Dit is één van de vijf maatregelen die minister Van Ark van Medische Zorg heeft getroffen om de acute en kritieke planbare zorg zoveel mogelijk beschikbaar te houden.
Vooraf bepalen
In de nieuwe opzet gaat het LCPS steeds een week vooruit bepalen welke capaciteit moet worden vrijgehouden voor de COVID-19-zorg. Hierop kunnen ziekenhuizen zich dan tijdig voorbereiden. “We zien dat ziekenhuizen het moeilijk vinden om in te schatten hoeveel COVID-19-patiënten zij de komende week kunnen verwachten en welke reguliere zorg ze daarnaast dan kunnen blijven bieden”, schrijft Van Ark in een toelichting. Omdat het verplaatsen van patiënten de afgelopen dagen moeizaam bleek te verlopen, kan het LCPS ziekenhuizen voortaan verplichten patiënten op te nemen.
Uitval
Voorzitter Ad Melkert van de Nederlandse Vereniging van Ziekenhuizen (NVZ) laat weten de spreiding van patiënten en de rol van het LCPS daarin te steunen. Wel waarschuwt hij voor een verdere afkalving van de ziekenhuiscapaciteit. “Zorgelijk is dat ziekenhuizen ook geraakt worden door uitval van zorgprofessionals als gevolg van ziekte, coronabesmetting of quarantaine. Het gevolg daarvan is dat de capaciteit er op papier is maar de dat dit in praktijk vaak anders uitpakt.”

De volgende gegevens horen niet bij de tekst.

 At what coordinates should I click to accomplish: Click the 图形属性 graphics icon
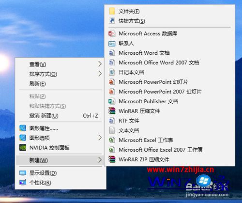point(23,128)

De Federatie Medisch Specialisten (FMS) gaat daarnaast “hulpmiddelen ontwikkelen waarmee artsen, ziekenhuizen en andere zorgaanbieders in de regio de juiste keuzes kunnen maken over de organisatie van de zorg”.

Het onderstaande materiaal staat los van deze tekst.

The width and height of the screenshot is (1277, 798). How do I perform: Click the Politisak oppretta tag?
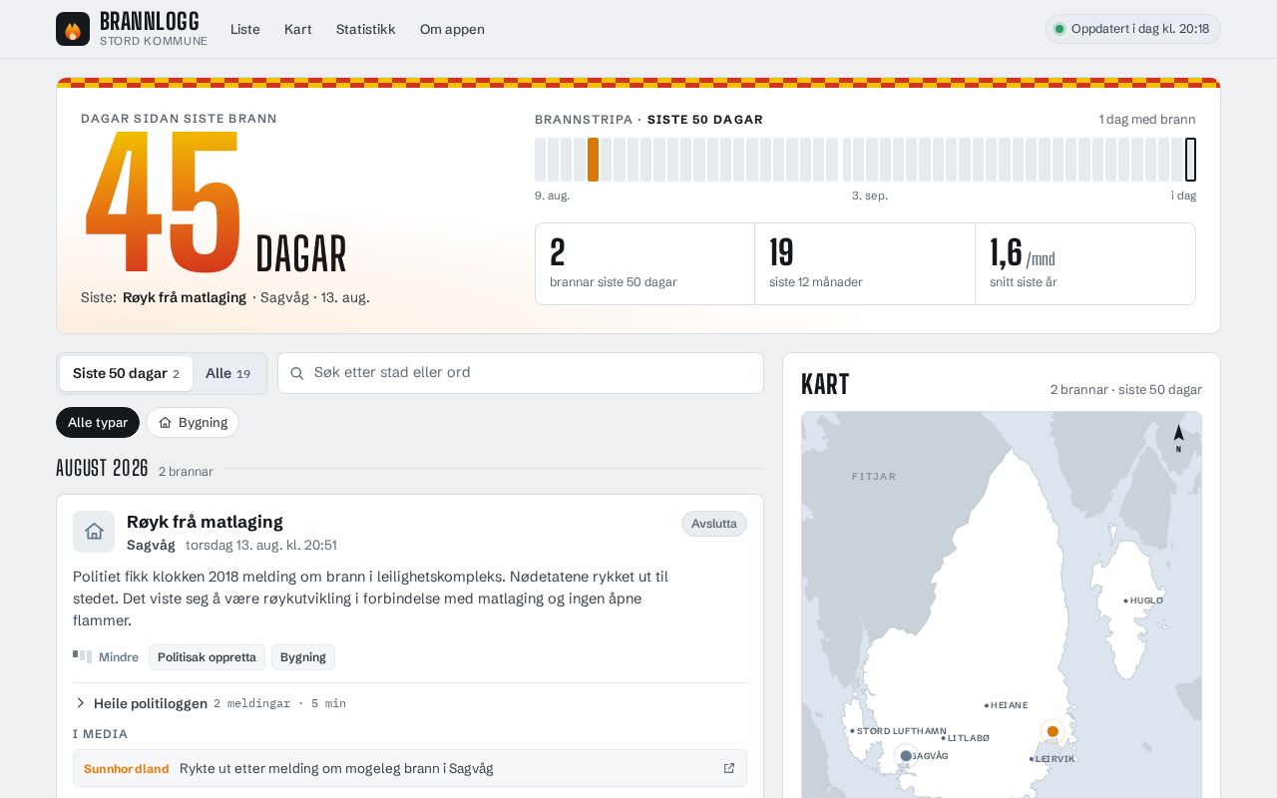click(x=207, y=657)
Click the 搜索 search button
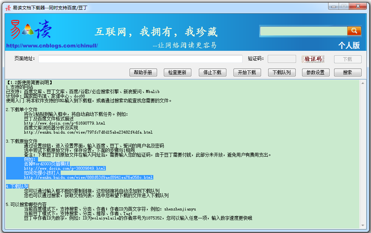371x233 pixels. point(348,72)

Zorgaanbieders en verzekeraars gaan bovendien regionaal meer samenwerken, ook ten aanzien van de reguliere zorg. De Nederlandse Zorgautoriteit (NZa) brengt in beeld welke zorg nog waar beschikbaar is, zodat de verschillende partijen hierover verantwoorde keuzes kunnen maken. De zorgverzekeraars helpen met financiële arrangementen waar dat nodig is.